Les compagnes ! Que sont-elles devenues, depuis les jours révolus de Mère Masson, à l’Académie Sainte-Blandine, rue Roy, et des Sœurs de la Congrégation à la coiffe bizarrement godronnée ? Jeannette, la petite bossue, ambitieuse et méchante, cherchant à venger sur toutes et sur tout son incurable infirmité ; Édouardina, avec ses longs boudins de cheveux jaunes tous les samedis enroulés sur des lisières de coton, pour le dimanche et la grand-messe ; Camille, qui louchait à volonté ; Gertrude, qui « tombait dans un mal » ; « Poucette » et Dolorès, les inséparables ; Marie-Blanche, racontant à voix basse des histoires qui les faisaient toutes s’esclaffer de confiance, mais qu’Hortense n’avait vraiment compris — en rougissant — que beaucoup plus tard, quand elle était devenue grande fille et même après ; Germaine, enfin, pour qui, en son adolescence, elle avait brûlé d’un amour si parfait et si grand qu’elle eût voulu souffrir pour elle et qu’elle, avait songé, oui vraiment ! songé au suicide, en apprenant son intention de s’enfermer dans la profondeur définitive d’un cloître. Il y a deux ans qu’elle y est morte…

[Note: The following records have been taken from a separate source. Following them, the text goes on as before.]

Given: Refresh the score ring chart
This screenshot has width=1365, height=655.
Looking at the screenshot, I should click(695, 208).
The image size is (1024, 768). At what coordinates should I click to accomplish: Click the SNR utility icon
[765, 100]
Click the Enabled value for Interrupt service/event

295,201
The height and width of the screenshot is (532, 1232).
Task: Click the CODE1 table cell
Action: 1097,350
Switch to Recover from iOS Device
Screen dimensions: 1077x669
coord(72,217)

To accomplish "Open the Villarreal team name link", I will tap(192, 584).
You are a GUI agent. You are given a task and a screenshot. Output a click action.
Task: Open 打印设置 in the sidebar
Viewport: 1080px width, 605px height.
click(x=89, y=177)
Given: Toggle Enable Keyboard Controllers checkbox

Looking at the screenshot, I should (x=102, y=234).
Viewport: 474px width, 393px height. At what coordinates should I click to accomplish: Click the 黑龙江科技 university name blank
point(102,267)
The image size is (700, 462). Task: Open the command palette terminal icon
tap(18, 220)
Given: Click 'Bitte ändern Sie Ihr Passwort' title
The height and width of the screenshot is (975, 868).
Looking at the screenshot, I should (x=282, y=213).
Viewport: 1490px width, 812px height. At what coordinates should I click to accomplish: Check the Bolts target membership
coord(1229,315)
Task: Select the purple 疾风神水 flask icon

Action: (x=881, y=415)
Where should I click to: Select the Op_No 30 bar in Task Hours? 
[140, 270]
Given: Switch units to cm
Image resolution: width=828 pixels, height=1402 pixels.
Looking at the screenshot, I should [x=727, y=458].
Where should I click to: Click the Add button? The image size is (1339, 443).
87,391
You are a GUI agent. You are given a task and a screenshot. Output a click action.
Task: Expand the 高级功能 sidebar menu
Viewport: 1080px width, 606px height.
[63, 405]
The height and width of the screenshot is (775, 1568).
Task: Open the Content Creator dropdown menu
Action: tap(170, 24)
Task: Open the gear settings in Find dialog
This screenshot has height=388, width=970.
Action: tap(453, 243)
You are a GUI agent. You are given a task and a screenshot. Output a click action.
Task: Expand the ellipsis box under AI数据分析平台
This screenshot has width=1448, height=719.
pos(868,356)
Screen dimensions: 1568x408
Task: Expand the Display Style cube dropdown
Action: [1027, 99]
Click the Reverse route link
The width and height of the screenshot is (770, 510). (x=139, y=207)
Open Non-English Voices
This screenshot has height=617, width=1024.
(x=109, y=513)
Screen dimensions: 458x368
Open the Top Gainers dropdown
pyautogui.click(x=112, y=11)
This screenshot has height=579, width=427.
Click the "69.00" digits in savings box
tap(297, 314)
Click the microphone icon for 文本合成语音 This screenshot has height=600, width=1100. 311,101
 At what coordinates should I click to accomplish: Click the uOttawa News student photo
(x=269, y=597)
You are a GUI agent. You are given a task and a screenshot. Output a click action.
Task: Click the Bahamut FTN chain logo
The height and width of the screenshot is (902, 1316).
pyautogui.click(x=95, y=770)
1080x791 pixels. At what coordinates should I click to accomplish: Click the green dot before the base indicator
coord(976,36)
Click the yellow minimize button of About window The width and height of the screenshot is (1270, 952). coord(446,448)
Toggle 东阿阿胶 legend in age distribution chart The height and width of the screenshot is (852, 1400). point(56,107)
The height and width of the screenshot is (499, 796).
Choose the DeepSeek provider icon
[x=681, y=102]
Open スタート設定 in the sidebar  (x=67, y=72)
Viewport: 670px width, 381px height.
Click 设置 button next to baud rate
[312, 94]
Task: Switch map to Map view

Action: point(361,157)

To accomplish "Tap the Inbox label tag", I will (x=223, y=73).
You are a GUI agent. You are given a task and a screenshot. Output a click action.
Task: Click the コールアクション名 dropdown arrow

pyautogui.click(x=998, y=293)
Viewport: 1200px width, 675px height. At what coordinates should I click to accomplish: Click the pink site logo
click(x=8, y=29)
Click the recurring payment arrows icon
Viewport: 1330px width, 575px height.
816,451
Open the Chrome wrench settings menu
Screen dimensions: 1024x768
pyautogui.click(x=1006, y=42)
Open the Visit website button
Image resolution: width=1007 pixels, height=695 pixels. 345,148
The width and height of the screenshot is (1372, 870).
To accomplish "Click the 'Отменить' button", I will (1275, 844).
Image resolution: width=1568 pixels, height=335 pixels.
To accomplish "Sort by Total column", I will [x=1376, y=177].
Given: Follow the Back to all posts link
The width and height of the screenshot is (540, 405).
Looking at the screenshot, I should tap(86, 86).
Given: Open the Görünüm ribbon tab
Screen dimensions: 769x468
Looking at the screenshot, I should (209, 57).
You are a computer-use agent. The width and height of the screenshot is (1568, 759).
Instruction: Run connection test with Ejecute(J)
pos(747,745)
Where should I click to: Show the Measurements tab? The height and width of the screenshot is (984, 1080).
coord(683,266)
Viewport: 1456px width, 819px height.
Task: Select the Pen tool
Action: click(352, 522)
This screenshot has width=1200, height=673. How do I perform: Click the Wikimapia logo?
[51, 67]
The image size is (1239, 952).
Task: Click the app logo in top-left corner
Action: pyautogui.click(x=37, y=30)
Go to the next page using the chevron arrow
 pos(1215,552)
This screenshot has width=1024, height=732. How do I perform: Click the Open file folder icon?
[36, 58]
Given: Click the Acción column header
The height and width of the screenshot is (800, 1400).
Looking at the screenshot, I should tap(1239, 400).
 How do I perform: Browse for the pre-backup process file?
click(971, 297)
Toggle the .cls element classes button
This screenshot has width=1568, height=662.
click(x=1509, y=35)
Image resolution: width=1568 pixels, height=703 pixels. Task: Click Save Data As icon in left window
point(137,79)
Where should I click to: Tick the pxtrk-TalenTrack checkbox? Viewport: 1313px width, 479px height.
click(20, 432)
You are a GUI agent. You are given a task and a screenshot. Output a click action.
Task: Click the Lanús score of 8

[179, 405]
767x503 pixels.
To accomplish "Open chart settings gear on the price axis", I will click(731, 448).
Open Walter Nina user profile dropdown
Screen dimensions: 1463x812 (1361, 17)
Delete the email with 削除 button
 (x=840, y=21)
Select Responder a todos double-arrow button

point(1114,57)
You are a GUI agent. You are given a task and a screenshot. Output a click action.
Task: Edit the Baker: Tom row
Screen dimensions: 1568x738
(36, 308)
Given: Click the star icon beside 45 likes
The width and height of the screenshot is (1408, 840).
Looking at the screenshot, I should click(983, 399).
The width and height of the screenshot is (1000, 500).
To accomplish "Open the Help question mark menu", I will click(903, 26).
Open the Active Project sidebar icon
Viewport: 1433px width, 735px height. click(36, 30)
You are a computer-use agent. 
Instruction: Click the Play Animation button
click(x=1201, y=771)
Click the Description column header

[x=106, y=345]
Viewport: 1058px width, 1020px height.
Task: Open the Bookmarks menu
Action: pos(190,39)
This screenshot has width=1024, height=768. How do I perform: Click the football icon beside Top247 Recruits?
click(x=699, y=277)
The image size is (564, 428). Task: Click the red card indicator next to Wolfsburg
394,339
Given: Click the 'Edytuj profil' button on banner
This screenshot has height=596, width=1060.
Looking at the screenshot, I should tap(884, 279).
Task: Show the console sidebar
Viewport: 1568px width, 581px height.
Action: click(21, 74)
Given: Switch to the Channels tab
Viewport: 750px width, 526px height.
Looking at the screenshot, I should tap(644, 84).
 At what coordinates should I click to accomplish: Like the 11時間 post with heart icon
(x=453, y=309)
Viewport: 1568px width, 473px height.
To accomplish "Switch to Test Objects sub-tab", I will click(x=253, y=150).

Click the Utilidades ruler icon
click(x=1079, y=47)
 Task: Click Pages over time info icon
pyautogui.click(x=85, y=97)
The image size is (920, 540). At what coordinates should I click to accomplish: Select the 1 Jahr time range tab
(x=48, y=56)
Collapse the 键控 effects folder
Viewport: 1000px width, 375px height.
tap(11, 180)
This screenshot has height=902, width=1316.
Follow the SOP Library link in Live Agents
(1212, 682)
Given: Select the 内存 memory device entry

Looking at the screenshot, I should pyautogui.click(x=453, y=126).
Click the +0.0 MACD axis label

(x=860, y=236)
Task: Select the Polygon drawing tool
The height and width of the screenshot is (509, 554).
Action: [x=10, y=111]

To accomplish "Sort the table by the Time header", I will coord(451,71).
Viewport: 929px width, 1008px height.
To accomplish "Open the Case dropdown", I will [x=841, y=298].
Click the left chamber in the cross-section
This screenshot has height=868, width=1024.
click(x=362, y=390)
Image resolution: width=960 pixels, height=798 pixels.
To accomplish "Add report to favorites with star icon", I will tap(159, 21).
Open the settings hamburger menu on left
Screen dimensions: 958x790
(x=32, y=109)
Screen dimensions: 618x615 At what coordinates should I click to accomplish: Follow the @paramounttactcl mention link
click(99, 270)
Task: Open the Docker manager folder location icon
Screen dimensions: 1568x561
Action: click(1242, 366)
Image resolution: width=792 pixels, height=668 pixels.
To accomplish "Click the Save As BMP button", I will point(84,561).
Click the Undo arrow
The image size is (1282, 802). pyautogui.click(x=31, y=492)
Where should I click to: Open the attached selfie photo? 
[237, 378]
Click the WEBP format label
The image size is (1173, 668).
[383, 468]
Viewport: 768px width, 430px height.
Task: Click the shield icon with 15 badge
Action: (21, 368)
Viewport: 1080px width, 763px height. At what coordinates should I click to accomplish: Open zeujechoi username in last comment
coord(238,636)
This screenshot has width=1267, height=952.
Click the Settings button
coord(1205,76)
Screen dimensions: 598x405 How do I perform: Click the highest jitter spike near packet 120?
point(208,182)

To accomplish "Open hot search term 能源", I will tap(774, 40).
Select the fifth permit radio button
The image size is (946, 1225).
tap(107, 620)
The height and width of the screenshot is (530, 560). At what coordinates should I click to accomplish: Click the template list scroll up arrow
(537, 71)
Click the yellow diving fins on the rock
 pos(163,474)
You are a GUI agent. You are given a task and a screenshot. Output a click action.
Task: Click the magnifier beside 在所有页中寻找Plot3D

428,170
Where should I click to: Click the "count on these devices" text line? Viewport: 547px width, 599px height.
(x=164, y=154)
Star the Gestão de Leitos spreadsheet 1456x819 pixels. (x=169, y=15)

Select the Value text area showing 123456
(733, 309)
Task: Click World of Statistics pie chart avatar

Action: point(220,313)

Les jeux dans les resserres superposées des trois logements, parmi les cordes de bois de chauffage, les voiturettes de bébés et les berceaux temporairement remisés entre deux naissances, les chaises boiteuses, les seaux défoncés, les vieilles malles consacrées non point aux voyages, mais aux déménagements prosaïques et, pour plusieurs, annuels…

Enfin, très loin dans le fond des premiers âges, les apartés avec les petits garçons ; les jeux, innocents et impudiques à la fois, que provoquaient leur naïve curiosité ; plus tard, les premières amours enfantines : « Hortense aime Georges-Édouard » affiché sur tous les murs du quartier ; les premières amours, douces et fragiles comme une glace de gâteau…

— Hortense !

Elle sursauta, brutalement jetée à bas de son rêve, bousculée dans le présent. Alors, reprenant conscience de ce qui l’entourait, elle se sentit rougir violemment. Et de se savoir rougissant redoubla sa rougeur ; au cou, à la nuque et jusque sur le front qui étalait ainsi son occulte vergogne. Honteuse, elle rougit de cette excursion momentanée dans un passé vulgaire. Elle rougit surtout d’y avoir pris quelque plaisir. Devant les Lanteigne, les Leblanc et surtout devant les LeMay ! Dans ce décor pour elle si parfaitement distingué du Club de la Grande-Baie ! Si vifs avaient été ses souvenirs, si nettes ces images, qu’elles n’avaient pu, lui sembla-t-il, manquer de se projeter ouvertement sur l’écran de son visage.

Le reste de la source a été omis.